> _TASK TO COMPLETE_: What is needed is an exact copy of the line that contains "Task: Click the Add Video camera icon" and of all later lines to the end of the records below, with no other lines.

> _RECORDED DATA_:
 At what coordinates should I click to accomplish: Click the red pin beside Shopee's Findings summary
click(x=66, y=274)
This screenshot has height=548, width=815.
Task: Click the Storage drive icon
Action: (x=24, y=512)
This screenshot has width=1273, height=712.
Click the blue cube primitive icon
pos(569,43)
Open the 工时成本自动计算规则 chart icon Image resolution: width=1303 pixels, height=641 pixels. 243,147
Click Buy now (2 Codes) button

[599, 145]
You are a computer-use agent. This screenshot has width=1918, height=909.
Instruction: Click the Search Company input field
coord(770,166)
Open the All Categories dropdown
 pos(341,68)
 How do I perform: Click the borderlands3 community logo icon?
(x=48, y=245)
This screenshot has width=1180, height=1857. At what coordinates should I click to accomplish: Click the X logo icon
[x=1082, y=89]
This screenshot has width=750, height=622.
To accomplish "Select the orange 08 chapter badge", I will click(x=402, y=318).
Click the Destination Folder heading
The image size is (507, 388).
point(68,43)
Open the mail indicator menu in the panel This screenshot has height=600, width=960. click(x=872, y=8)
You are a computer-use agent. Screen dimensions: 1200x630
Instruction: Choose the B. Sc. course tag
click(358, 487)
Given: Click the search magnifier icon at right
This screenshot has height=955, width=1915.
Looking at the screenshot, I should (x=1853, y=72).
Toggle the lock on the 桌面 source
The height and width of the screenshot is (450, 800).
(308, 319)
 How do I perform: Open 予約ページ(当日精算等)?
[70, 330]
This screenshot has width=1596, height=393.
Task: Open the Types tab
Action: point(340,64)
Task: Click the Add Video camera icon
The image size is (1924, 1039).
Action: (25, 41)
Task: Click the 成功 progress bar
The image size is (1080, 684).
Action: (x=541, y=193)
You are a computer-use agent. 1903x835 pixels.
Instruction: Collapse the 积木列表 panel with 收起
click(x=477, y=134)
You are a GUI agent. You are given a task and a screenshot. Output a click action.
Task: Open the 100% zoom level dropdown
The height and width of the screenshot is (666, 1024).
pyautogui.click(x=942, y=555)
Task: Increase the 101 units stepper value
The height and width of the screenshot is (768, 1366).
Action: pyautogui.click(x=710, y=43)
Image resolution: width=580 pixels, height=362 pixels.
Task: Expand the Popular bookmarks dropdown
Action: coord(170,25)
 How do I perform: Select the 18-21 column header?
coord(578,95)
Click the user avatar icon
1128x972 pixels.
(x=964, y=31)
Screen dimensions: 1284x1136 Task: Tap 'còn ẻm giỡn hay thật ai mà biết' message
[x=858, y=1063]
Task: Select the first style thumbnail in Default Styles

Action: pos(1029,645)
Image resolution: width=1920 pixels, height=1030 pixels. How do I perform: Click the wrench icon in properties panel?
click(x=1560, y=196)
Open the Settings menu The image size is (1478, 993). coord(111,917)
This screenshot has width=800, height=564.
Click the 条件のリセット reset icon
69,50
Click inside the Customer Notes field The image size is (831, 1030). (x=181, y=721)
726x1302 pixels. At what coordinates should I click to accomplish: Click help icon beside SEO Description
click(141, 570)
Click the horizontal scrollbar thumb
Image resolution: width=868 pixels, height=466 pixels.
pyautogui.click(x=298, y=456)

> _YOUR RESPONSE_:
Task: Click the Add Video camera icon
The image size is (1924, 1039).
Action: (25, 41)
Task: Click the 成功 progress bar
The image size is (1080, 684).
Action: (x=541, y=193)
You are a computer-use agent. 1903x835 pixels.
Instruction: Collapse the 积木列表 panel with 收起
click(x=477, y=134)
You are a GUI agent. You are given a task and a screenshot. Output a click action.
Task: Open the 100% zoom level dropdown
The height and width of the screenshot is (666, 1024).
pyautogui.click(x=942, y=555)
Task: Increase the 101 units stepper value
The height and width of the screenshot is (768, 1366).
Action: pyautogui.click(x=710, y=43)
Image resolution: width=580 pixels, height=362 pixels.
Task: Expand the Popular bookmarks dropdown
Action: coord(170,25)
 How do I perform: Select the 18-21 column header?
coord(578,95)
Click the user avatar icon
1128x972 pixels.
(x=964, y=31)
Screen dimensions: 1284x1136 Task: Tap 'còn ẻm giỡn hay thật ai mà biết' message
[x=858, y=1063]
Task: Select the first style thumbnail in Default Styles

Action: pos(1029,645)
Image resolution: width=1920 pixels, height=1030 pixels. How do I perform: Click the wrench icon in properties panel?
click(x=1560, y=196)
Open the Settings menu The image size is (1478, 993). coord(111,917)
This screenshot has width=800, height=564.
Click the 条件のリセット reset icon
69,50
Click inside the Customer Notes field The image size is (831, 1030). (x=181, y=721)
726x1302 pixels. At what coordinates should I click to accomplish: Click help icon beside SEO Description
click(141, 570)
Click the horizontal scrollbar thumb
Image resolution: width=868 pixels, height=466 pixels.
pyautogui.click(x=298, y=456)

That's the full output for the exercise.